Acaso ya no habrá cielos celestes
ni manos que tomar para que evites
que caigan las paredes en nosotros
o que, tras bien caer, podamos ver cuánto nos queda.
Por largas, las ventanas dan al mundo,
al tiempo de vagar por las estrellas,
a la sola conclusión de que es a solas
que todo se resuelve o se comienza en un abrazo.
Por altas, las miradas vagan serias,
buscando el vendaval que las libere de sus culpas,
buscando el horizonte en que tenderse en el descanso
y luego continuar con los hallazgos, cuenca adentro.
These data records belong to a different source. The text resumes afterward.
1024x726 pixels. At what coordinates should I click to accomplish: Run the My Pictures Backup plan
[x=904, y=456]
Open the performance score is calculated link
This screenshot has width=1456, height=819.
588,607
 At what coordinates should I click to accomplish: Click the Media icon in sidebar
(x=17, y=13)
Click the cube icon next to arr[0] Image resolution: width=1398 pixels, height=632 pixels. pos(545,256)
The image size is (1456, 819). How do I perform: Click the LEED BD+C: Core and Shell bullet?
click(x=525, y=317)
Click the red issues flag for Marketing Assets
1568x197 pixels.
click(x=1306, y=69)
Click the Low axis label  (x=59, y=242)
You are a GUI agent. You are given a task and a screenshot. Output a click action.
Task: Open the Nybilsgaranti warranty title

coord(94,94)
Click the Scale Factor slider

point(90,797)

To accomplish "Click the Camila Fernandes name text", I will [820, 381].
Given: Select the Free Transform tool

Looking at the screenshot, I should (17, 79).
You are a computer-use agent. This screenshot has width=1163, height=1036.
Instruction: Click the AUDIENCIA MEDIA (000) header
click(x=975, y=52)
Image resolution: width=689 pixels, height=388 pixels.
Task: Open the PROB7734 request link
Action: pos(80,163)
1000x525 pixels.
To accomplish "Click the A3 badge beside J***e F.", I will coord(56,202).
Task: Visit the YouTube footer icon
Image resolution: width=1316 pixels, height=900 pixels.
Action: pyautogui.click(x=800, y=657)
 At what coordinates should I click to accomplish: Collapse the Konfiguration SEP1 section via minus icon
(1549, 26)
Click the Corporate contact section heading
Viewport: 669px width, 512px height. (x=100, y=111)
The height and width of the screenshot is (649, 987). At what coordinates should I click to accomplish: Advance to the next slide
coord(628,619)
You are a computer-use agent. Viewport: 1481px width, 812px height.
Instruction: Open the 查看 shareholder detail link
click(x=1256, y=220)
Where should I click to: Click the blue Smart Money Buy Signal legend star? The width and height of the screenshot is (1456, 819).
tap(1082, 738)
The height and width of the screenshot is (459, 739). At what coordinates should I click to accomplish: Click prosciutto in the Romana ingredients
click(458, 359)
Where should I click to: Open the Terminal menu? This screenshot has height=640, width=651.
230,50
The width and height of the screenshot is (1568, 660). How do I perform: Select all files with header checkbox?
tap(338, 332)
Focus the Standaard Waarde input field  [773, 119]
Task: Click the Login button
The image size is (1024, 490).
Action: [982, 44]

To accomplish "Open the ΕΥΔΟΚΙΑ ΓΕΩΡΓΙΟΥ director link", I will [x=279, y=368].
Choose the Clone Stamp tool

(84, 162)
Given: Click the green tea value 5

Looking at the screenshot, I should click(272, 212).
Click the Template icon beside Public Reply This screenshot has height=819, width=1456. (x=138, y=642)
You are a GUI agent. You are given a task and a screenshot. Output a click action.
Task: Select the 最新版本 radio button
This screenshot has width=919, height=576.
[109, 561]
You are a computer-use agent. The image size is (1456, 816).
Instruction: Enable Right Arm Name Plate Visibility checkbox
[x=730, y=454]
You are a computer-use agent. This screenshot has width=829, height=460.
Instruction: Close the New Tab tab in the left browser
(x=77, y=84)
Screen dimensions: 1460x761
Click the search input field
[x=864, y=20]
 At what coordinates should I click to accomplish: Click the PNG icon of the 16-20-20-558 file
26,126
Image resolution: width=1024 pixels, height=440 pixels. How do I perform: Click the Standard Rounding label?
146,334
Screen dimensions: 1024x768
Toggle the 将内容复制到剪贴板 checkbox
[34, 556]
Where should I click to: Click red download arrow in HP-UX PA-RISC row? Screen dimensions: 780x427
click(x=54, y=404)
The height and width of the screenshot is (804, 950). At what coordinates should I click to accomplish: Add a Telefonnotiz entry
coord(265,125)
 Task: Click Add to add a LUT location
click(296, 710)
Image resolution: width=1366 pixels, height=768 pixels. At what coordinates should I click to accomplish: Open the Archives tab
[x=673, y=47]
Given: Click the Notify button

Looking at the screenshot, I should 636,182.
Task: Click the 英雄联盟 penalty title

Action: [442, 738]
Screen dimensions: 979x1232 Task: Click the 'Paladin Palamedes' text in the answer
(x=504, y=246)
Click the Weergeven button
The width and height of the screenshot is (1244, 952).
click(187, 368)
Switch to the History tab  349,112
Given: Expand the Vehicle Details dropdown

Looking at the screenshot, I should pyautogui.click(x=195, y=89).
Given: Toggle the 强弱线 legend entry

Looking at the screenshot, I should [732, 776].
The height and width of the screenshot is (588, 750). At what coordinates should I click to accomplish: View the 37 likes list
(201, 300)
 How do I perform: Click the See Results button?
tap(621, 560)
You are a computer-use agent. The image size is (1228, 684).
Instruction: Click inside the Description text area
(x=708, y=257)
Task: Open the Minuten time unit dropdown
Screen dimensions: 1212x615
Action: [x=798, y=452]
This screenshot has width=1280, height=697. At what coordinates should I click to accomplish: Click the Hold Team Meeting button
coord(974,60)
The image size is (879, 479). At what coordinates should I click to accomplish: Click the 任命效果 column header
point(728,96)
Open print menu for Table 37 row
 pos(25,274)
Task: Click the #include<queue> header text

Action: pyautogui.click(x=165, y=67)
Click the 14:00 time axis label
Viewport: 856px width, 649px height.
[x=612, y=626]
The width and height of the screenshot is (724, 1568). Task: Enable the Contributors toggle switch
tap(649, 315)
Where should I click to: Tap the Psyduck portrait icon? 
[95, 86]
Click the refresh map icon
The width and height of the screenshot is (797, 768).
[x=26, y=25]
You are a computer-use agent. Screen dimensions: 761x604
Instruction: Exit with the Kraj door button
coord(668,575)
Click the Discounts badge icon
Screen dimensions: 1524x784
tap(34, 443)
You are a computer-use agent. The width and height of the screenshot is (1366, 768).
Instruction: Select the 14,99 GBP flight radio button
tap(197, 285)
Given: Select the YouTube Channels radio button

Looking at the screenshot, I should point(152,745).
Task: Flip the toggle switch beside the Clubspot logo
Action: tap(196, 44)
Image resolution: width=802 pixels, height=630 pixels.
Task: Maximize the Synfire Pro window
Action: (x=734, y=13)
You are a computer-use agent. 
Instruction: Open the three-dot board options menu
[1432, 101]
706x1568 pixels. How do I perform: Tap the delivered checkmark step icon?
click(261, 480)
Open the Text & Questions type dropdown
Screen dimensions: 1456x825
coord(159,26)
No existe la maldad, sino los hombres que caemos,
no existe el deshonor, sino la mancha en que te yergues
después de confesar que no has sabido cómo amarte,
después de renunciar a poseer lo ingobernable,
lo que no fue de ti, porque en tu hogar ni tú te hallabas.
Erramos sin valor, nos encontramos en la esquina
en que la libertad es un mal paso, en que la música
cesó pues no bailamos ni cantamos,
en que la gente se fue a casa, pues nosotros
a casa también vamos, cada uno
en su rincón habitando la ciudad del propio duelo.